Greg: I think we’ve all tried variations on the house-rules for multiplayer games, and I appreciate that GW is attempting to codify them here into a real rules packet. I have to admit, I don’t see these getting played a lot, but I don’t think they’re bad at all and if your game group is already into the multiplayer concept, these rules offer a really solid way to play it. It’s kind of neat, but very much a niche product. If you frequently end up with an odd person out during your ham slams, give this a look. Otherwise, it’s fun but non-essential.

SRM: The added complexity to Crusade’s already dense amount of paperwork isn’t my favorite thing, but I do like multiplayer rules and scenarios being this solid and varied. I think the mission pack could be a lot of fun for a gaming group to have for those days when there’s an odd ‘ham out, and certainly would have come in handy a few times in my gaming career. It wouldn’t be hard to use them in a matched play game either, so if you’re the type who plays fairly casually, but isn’t doing a Crusade, I think there’s a decent amount of value here. I feel this is a good framework to jump off from for your own gaming group, even if you’re just using the scenarios and such for one-off Matched Play games. 
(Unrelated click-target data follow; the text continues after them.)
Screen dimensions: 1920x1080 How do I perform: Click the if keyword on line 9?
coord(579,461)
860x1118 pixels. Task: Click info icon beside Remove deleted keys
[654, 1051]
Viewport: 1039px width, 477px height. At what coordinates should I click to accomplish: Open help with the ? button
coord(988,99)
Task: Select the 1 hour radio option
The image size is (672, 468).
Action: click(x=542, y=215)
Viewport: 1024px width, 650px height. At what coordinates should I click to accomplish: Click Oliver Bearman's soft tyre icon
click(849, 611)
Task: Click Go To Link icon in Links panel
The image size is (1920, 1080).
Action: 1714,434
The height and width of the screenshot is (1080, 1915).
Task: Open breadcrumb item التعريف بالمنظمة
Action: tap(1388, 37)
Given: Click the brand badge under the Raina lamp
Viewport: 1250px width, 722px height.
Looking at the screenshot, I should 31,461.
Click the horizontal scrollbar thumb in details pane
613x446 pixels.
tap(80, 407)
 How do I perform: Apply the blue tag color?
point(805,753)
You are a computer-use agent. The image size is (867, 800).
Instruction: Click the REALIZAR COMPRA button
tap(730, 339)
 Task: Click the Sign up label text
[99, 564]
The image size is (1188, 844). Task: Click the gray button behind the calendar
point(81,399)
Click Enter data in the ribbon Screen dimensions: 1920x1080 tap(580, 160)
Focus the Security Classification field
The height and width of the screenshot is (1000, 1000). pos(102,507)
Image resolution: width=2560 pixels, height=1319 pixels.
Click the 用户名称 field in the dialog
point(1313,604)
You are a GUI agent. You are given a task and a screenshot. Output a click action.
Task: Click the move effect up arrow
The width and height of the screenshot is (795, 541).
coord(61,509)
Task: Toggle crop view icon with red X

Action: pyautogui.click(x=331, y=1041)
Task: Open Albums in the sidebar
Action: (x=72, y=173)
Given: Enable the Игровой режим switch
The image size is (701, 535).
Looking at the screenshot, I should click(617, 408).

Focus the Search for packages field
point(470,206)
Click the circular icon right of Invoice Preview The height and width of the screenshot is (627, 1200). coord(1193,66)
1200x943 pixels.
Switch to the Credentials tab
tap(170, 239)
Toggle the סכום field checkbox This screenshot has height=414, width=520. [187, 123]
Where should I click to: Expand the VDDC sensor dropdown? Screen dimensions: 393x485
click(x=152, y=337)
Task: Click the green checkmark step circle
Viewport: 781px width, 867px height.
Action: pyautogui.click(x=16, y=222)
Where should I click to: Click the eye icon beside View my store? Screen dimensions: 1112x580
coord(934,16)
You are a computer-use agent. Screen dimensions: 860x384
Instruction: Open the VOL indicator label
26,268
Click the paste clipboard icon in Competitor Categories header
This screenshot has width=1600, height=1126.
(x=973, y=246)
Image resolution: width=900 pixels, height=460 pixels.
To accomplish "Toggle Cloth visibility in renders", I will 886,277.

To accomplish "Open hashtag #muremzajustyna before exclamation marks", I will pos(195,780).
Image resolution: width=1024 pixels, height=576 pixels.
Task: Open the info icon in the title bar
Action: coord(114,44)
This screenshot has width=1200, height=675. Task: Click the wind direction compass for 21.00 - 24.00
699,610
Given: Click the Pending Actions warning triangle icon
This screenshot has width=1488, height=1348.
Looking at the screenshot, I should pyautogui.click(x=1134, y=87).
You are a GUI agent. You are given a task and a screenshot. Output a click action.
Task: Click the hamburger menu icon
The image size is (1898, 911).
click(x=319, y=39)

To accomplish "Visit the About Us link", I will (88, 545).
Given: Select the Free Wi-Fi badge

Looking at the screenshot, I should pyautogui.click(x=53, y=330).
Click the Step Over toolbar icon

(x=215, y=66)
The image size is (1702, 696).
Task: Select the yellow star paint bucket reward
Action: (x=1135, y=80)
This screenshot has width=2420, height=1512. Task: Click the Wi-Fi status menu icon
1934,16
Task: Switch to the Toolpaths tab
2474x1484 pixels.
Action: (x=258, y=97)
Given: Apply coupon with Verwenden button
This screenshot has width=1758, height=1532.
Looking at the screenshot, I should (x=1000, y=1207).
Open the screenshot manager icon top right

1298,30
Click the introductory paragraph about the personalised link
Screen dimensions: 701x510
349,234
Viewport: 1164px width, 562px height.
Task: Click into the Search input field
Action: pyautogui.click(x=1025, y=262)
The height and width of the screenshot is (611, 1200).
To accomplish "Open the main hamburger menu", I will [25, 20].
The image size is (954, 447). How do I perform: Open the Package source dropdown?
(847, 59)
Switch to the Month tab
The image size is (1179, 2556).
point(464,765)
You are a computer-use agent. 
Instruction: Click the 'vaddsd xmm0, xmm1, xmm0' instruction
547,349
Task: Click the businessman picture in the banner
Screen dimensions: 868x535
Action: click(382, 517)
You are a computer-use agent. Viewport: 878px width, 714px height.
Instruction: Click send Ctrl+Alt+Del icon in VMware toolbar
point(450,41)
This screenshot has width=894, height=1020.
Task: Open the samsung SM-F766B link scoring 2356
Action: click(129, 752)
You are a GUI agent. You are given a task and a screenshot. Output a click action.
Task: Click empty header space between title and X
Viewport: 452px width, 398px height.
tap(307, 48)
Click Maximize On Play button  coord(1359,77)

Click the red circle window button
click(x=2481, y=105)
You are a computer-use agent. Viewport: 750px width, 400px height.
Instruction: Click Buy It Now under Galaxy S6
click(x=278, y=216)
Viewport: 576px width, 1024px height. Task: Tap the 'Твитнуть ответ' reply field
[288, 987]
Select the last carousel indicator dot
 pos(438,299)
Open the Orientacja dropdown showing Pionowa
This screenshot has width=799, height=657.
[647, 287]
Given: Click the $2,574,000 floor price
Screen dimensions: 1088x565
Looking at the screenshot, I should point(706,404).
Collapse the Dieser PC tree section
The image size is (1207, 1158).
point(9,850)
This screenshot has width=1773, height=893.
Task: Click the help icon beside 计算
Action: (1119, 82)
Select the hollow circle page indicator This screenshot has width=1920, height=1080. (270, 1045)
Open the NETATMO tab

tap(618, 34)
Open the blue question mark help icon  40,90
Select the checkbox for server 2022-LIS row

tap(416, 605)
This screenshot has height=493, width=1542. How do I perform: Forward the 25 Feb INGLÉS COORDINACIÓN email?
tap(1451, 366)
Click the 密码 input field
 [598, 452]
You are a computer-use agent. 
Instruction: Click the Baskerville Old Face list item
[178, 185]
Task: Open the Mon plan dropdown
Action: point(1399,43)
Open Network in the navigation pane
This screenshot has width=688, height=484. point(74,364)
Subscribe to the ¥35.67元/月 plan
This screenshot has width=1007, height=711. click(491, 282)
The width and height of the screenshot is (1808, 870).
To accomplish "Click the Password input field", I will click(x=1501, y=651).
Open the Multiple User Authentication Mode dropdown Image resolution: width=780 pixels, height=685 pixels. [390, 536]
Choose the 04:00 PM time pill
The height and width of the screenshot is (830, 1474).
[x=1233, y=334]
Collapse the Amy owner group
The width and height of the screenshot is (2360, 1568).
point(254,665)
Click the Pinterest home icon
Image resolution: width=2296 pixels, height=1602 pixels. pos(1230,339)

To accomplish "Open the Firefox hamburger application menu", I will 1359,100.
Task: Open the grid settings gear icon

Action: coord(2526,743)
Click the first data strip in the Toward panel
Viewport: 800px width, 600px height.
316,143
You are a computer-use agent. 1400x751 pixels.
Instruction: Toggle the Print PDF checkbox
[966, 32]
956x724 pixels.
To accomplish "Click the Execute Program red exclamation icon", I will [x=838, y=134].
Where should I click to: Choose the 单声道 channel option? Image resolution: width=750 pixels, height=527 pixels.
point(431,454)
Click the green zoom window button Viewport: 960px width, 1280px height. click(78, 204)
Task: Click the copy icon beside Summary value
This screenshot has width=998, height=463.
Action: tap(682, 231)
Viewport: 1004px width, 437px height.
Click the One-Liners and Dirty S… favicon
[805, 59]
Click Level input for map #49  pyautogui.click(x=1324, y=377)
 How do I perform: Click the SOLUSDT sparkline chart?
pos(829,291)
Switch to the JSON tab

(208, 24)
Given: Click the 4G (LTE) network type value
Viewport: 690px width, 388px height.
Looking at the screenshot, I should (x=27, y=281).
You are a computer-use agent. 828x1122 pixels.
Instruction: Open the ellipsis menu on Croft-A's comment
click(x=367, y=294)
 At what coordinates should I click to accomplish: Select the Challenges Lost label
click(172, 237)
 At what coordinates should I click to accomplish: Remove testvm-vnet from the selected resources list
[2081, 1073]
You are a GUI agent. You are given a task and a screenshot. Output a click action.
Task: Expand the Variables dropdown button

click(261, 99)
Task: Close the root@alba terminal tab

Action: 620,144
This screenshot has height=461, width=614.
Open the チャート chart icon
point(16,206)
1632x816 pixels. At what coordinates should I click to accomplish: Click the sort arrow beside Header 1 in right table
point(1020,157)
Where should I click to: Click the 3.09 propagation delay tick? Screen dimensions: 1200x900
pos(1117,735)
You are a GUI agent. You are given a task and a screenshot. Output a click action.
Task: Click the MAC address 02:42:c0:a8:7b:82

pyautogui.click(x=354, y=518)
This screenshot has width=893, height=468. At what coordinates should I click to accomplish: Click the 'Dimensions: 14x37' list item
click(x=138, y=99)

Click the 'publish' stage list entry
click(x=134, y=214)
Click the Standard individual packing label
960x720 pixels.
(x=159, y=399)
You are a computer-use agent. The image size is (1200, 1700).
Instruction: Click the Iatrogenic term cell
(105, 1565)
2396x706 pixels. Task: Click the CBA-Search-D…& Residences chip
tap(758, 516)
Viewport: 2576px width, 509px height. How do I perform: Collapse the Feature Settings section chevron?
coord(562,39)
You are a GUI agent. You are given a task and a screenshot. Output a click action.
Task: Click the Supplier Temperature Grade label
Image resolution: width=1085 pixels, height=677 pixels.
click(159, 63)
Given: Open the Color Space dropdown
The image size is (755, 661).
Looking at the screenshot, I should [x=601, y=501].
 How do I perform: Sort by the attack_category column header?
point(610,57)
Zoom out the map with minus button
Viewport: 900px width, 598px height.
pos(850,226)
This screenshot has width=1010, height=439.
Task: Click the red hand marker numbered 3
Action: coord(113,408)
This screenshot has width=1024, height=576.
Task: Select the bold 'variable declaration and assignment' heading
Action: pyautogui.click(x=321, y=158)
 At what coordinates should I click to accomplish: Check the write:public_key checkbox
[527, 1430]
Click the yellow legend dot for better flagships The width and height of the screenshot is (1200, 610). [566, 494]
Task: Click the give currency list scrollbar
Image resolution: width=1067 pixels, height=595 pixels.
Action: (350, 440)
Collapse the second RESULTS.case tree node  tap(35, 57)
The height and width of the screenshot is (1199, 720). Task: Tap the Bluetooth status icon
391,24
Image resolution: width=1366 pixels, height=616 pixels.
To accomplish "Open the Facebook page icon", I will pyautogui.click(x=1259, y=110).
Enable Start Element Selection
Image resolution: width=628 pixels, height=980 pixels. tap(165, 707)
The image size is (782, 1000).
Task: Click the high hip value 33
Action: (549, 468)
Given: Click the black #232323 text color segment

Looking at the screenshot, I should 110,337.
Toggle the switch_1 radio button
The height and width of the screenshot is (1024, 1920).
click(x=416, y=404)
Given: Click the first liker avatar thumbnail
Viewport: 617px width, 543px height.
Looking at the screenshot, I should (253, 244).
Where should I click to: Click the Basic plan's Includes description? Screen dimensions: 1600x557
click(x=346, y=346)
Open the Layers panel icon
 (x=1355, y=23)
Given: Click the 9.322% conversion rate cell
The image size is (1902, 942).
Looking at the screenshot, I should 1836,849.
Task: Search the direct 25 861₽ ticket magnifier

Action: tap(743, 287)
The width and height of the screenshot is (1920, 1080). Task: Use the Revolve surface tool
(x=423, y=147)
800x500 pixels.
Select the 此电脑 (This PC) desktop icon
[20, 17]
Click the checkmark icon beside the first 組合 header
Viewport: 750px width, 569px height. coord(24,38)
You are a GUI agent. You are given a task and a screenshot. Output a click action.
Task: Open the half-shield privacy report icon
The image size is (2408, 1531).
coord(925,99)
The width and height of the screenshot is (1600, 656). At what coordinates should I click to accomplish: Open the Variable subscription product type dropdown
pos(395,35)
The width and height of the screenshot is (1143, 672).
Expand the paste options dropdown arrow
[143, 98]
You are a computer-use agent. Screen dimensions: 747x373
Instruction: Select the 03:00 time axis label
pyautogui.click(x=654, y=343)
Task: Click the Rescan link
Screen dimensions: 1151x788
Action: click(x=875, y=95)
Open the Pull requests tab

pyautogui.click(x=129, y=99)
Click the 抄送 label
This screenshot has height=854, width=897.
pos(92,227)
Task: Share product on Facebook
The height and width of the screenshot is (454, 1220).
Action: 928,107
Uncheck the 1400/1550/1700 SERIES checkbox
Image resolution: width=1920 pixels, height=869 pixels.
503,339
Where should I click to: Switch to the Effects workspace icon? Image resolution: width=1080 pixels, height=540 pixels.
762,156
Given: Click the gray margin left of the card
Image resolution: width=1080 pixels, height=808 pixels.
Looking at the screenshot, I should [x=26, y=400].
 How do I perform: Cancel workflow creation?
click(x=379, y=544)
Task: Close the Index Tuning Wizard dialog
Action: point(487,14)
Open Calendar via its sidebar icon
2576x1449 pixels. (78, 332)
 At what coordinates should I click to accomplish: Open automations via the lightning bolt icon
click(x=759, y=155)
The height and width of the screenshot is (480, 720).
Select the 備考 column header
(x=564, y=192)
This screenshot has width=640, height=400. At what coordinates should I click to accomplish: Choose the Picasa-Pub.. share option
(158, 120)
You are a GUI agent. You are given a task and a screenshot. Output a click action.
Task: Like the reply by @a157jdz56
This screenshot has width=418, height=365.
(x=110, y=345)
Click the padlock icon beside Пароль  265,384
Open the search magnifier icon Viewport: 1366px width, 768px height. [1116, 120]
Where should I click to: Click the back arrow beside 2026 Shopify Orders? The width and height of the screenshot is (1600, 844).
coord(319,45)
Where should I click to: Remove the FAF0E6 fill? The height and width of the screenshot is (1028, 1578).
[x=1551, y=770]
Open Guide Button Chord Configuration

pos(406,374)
TheChirurgeon: I’m not sure this does anything people weren’t already capable of doing on their own, but the Alliances phase and the way they’ve handled turn order aren’t bad. I wish there were more resources/things to trade – there seems to be very little you can realistically offer an opponent in most games, making the idea of forging alliances/bribing a player only useful in the context of scoring more XP, not accomplishing campaign goals. I see the temporary appeal but the hard work of creating incentives for an alliance falls on the campaign GM – having rewards for more than one player in a multiplayer game seems like the easiest solution here but all of the missions just have a single victor bonus.

If you’re looking for rules on how to play 3- and 4-player free-for-all games, you could do a lot worse than these rules, and even if you aren’t playing Crusade I think they work just fine for casual games where you have uneven teams or players. And if you’re a more involved GM looking to add these to a campaign, consider just lifting the missions and turn structure rules and leaving the rest on the cutting room floor.